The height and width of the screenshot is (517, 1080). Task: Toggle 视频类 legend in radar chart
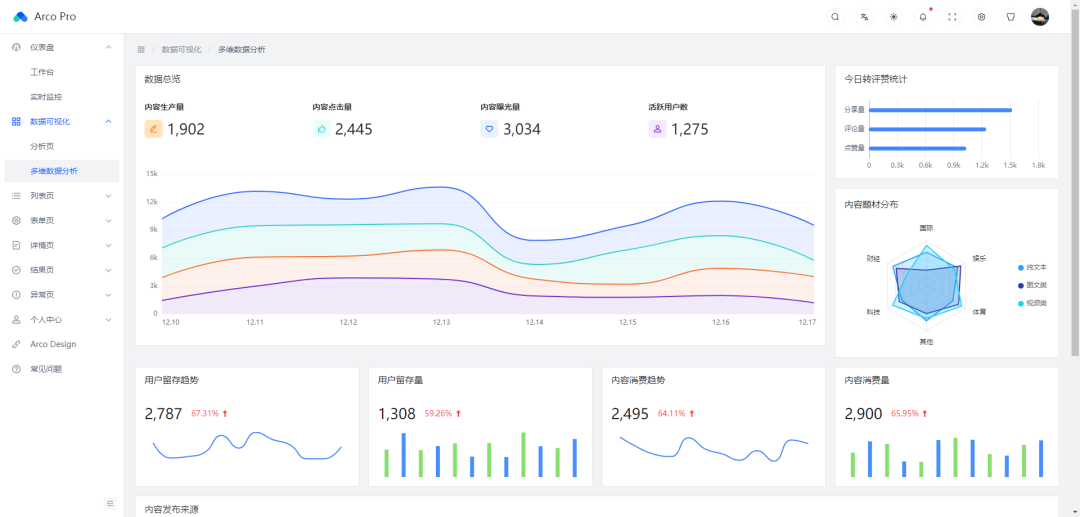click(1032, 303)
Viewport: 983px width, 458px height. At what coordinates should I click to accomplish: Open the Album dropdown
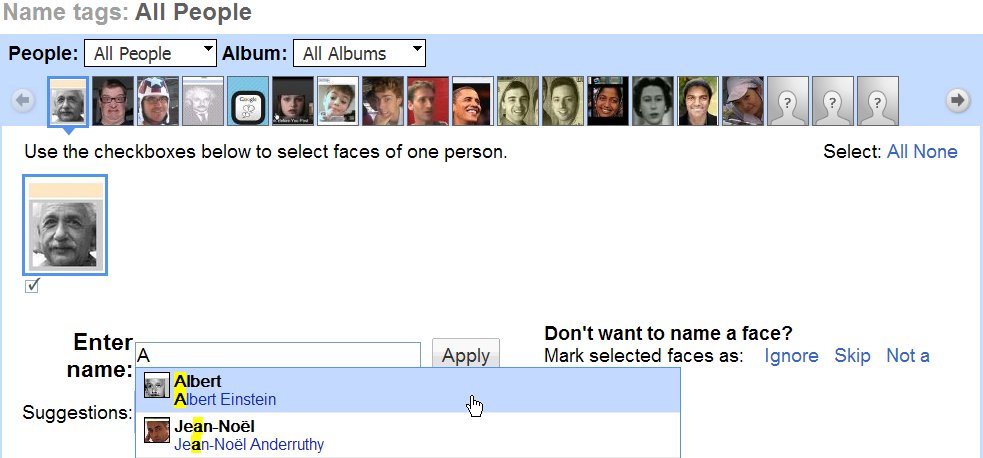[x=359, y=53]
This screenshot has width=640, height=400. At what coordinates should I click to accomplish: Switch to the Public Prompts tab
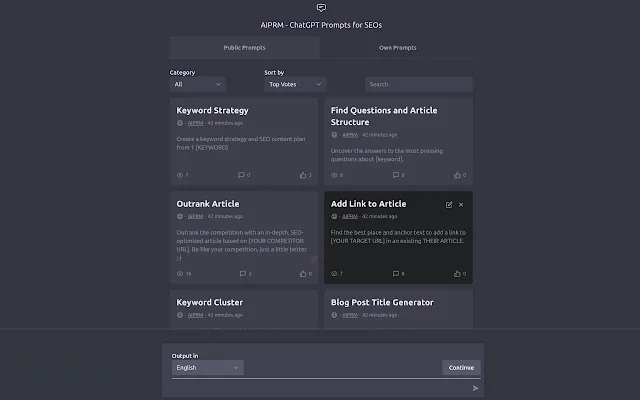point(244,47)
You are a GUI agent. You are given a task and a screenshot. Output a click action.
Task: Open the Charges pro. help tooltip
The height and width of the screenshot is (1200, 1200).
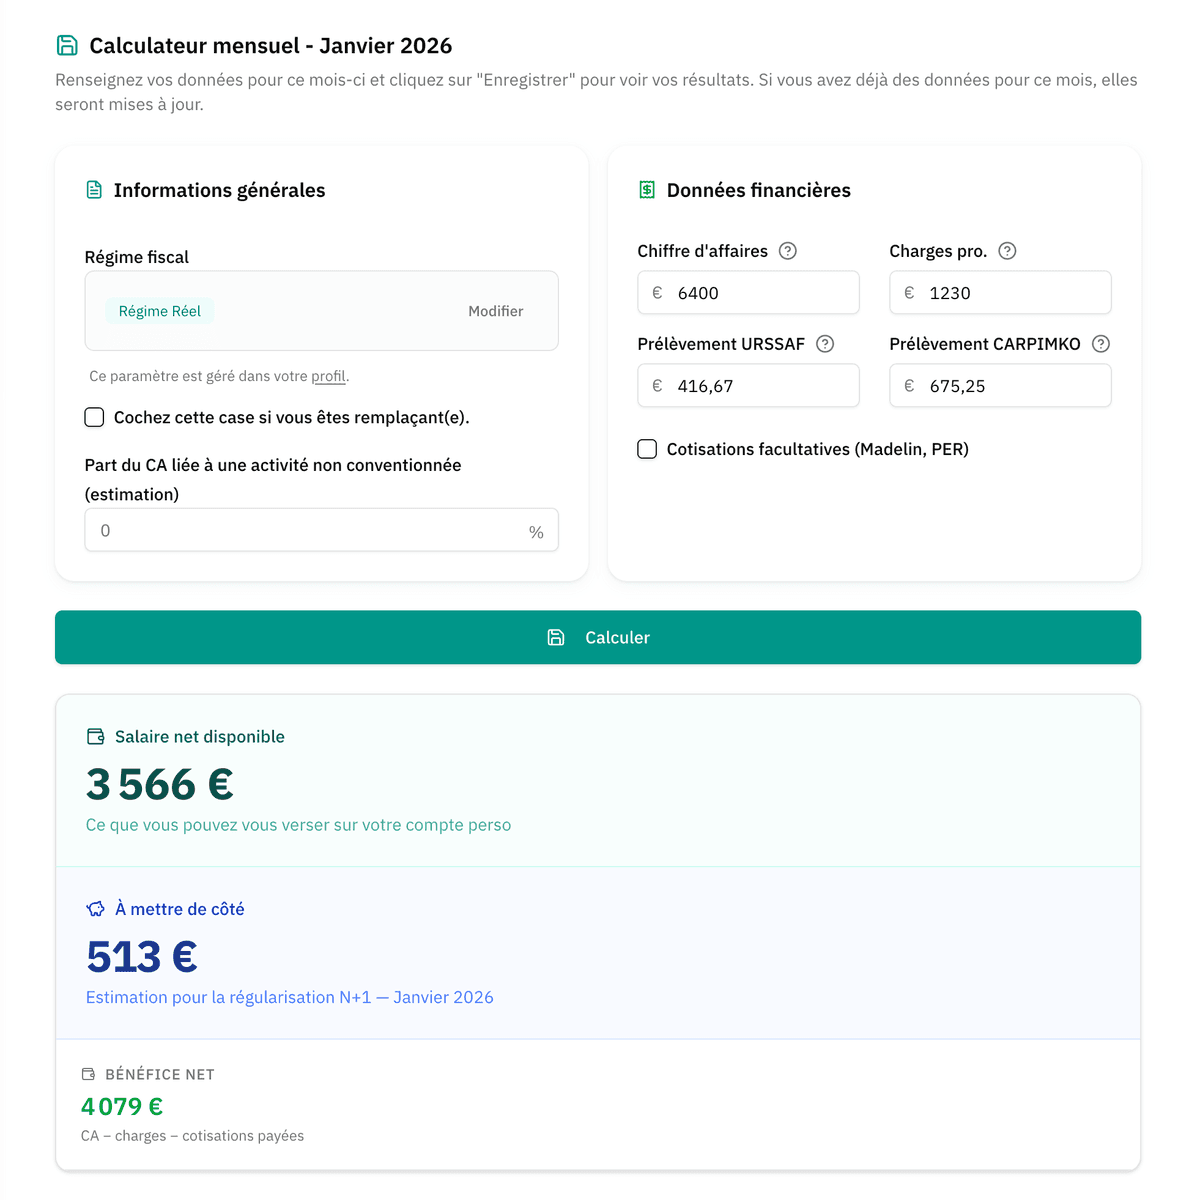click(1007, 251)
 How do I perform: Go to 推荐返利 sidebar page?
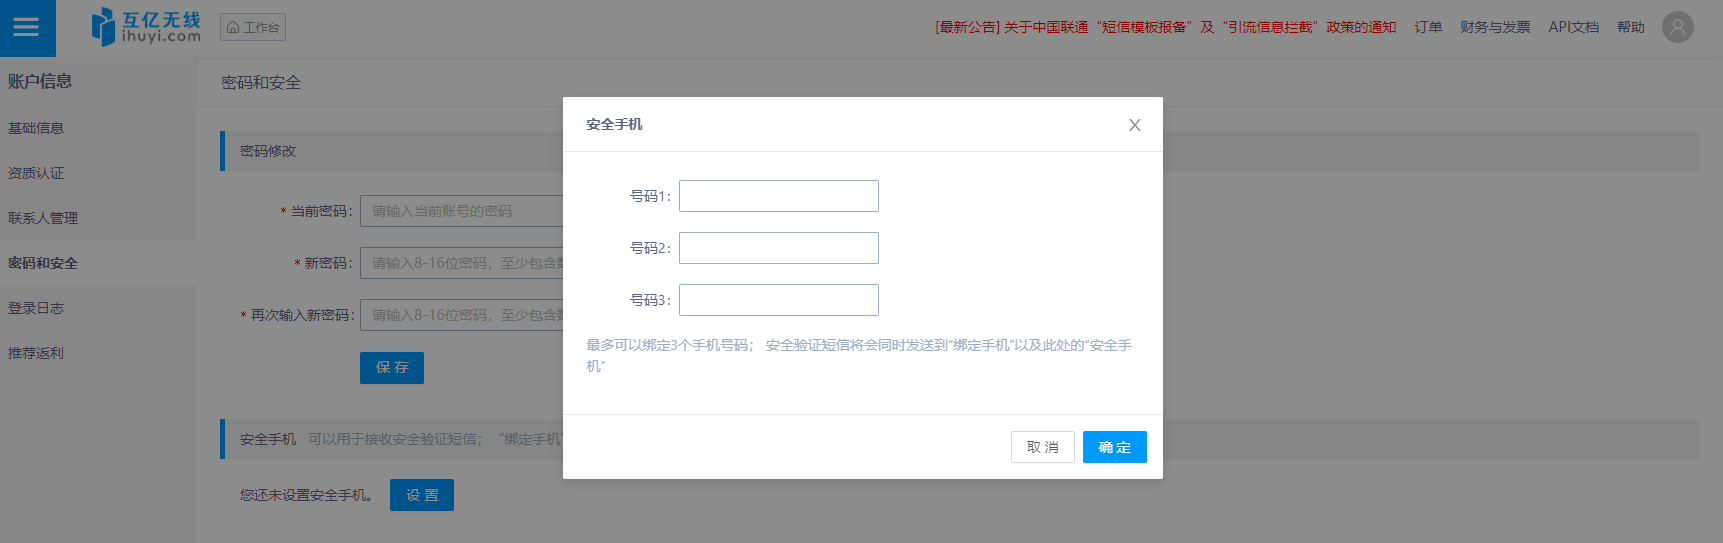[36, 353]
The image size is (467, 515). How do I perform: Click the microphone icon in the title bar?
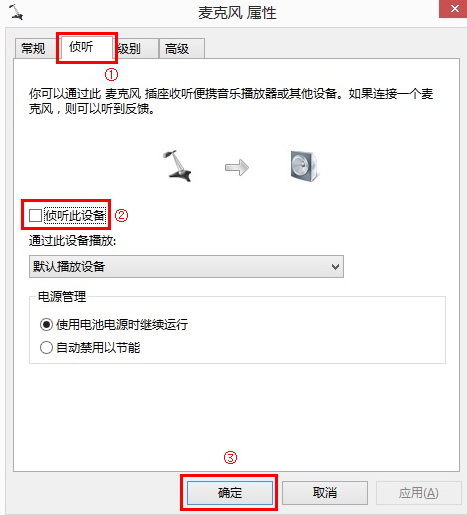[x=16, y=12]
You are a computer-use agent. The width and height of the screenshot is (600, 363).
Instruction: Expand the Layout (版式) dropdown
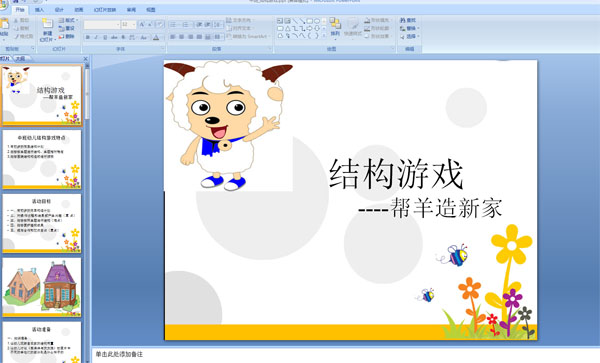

> **What the task requires**: The required response consists solely of the lines from the line containing "The image size" through the end of the listing, both ends included, copied exactly without pictures.

> **Exercise answer**:
The image size is (467, 515). How do I perform: Click the microphone icon in the title bar?
[x=16, y=12]
You are a computer-use agent. The width and height of the screenshot is (600, 363).
Instruction: Expand the Layout (版式) dropdown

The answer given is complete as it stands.